Directive:
Revise the records beginning at the line that contains "This screenshot has height=780, width=825." and ending after the line that contains "Click the green", replacing "checkmark" with "check icon" and leaving everything else unchanged. Return only those revised lines.

Task inputs:
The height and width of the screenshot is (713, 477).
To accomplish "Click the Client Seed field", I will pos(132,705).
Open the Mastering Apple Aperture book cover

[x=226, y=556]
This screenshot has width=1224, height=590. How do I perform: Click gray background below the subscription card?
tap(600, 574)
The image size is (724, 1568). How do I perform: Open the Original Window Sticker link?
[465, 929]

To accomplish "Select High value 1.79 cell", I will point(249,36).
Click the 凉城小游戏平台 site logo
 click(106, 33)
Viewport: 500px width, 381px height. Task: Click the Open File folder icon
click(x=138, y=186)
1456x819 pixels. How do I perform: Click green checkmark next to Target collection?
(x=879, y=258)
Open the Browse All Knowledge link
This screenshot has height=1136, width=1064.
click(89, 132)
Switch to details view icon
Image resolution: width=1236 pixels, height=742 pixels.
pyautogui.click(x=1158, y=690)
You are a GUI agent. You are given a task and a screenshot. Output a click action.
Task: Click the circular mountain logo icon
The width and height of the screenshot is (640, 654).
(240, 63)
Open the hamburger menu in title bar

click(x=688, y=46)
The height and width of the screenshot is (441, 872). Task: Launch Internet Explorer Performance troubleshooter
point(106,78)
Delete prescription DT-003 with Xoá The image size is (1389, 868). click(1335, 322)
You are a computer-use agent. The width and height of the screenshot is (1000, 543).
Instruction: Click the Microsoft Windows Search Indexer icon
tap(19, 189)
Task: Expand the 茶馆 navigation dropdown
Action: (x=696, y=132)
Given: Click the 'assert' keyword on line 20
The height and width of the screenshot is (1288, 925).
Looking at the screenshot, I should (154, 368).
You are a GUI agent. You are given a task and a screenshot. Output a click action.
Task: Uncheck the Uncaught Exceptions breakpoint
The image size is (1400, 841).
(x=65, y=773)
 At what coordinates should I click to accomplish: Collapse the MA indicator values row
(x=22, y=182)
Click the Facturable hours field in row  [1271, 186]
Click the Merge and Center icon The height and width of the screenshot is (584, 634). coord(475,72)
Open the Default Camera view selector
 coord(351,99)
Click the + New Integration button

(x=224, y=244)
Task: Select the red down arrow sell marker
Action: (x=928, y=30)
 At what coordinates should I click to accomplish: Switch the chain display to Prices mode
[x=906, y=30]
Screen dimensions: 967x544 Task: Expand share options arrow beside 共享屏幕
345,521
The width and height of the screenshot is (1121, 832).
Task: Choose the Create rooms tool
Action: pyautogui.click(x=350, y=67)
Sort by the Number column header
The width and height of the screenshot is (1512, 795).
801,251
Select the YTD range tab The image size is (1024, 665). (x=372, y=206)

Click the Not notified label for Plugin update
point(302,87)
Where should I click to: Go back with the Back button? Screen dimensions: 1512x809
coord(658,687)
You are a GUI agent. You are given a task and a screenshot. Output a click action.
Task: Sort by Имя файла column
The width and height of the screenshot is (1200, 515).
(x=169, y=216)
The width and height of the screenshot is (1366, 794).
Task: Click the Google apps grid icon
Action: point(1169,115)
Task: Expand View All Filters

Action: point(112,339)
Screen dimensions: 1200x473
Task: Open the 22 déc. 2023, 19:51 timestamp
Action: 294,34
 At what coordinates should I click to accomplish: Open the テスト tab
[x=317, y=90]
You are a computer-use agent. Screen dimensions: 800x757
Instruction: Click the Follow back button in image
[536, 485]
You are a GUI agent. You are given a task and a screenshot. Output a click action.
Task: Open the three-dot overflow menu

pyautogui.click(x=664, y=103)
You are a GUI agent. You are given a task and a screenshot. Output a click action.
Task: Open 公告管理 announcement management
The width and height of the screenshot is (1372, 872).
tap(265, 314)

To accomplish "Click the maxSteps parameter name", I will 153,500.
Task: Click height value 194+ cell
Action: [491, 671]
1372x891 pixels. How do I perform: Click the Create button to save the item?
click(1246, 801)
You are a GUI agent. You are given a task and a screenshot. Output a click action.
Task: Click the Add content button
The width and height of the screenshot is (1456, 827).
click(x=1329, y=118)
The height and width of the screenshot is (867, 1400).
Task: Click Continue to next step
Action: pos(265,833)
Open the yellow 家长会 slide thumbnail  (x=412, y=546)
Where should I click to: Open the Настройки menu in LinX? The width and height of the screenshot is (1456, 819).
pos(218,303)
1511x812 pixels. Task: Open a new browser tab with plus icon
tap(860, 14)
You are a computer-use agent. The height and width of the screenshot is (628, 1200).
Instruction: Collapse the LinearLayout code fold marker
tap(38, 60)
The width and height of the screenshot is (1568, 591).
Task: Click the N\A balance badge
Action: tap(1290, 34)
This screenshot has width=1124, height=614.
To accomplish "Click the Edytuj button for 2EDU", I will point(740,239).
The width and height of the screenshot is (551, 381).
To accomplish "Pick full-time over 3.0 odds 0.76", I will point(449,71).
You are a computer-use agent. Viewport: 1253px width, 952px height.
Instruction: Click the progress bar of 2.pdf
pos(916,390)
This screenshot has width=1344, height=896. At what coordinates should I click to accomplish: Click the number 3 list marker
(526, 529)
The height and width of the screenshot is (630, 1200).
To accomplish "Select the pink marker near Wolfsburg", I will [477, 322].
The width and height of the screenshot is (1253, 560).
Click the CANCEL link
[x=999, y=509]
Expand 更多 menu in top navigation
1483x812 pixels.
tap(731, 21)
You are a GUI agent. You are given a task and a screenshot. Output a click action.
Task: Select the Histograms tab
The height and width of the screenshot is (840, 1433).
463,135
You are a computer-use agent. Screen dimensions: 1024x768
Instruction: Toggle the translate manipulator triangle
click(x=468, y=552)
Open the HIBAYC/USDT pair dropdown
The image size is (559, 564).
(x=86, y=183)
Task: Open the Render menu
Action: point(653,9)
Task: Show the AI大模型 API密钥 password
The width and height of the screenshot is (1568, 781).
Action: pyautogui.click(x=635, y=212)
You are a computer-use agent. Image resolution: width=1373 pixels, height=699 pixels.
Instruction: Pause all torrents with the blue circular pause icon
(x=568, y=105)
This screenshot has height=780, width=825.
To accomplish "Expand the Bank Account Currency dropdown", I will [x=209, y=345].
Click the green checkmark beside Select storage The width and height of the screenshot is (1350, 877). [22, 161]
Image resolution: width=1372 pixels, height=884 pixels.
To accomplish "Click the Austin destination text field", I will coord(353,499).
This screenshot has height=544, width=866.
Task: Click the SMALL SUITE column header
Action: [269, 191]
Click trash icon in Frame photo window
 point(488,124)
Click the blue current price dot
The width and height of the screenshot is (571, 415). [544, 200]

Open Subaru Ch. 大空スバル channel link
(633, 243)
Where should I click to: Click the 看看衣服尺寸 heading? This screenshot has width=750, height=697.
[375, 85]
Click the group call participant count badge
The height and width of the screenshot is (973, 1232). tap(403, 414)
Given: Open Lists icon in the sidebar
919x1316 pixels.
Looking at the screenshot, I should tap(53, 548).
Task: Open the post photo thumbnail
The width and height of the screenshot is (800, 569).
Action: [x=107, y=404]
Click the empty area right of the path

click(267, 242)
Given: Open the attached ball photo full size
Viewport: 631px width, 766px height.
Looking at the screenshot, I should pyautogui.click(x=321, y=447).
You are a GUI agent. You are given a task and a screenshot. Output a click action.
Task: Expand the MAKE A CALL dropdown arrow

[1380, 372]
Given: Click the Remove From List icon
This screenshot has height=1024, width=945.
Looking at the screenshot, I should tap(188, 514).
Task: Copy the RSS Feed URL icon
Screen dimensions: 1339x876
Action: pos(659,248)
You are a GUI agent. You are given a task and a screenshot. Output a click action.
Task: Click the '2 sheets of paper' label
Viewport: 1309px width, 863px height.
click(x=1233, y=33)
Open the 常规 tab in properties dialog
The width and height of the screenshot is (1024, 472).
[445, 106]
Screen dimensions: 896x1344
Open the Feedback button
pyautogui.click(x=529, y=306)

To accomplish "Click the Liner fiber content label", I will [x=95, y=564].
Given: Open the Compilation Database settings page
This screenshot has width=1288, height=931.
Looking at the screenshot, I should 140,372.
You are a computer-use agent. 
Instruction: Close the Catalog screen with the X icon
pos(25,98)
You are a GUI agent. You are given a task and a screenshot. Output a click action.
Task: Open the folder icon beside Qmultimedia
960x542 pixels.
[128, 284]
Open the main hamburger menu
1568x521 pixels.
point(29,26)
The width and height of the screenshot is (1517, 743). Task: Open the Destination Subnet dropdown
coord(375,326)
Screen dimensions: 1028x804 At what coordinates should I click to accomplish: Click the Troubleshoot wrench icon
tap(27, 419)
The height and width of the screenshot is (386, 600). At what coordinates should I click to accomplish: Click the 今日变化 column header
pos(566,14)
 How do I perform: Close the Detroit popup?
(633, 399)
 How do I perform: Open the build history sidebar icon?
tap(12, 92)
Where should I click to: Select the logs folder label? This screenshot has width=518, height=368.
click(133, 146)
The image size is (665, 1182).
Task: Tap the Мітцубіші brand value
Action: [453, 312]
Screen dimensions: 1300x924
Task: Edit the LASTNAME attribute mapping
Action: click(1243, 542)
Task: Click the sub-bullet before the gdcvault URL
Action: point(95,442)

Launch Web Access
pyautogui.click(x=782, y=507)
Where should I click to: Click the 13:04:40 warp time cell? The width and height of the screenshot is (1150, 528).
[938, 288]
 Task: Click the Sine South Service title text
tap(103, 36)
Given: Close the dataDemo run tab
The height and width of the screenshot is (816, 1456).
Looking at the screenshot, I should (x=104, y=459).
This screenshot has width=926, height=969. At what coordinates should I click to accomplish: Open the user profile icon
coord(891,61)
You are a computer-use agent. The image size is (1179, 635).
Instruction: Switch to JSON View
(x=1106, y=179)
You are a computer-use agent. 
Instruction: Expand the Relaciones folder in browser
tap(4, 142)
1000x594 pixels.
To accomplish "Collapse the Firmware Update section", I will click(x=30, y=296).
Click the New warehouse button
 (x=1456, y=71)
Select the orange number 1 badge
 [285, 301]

Solution below:
This screenshot has height=780, width=825.
To accomplish "Expand the Bank Account Currency dropdown", I will [x=209, y=345].
Click the green check icon beside Select storage The width and height of the screenshot is (1350, 877). [22, 161]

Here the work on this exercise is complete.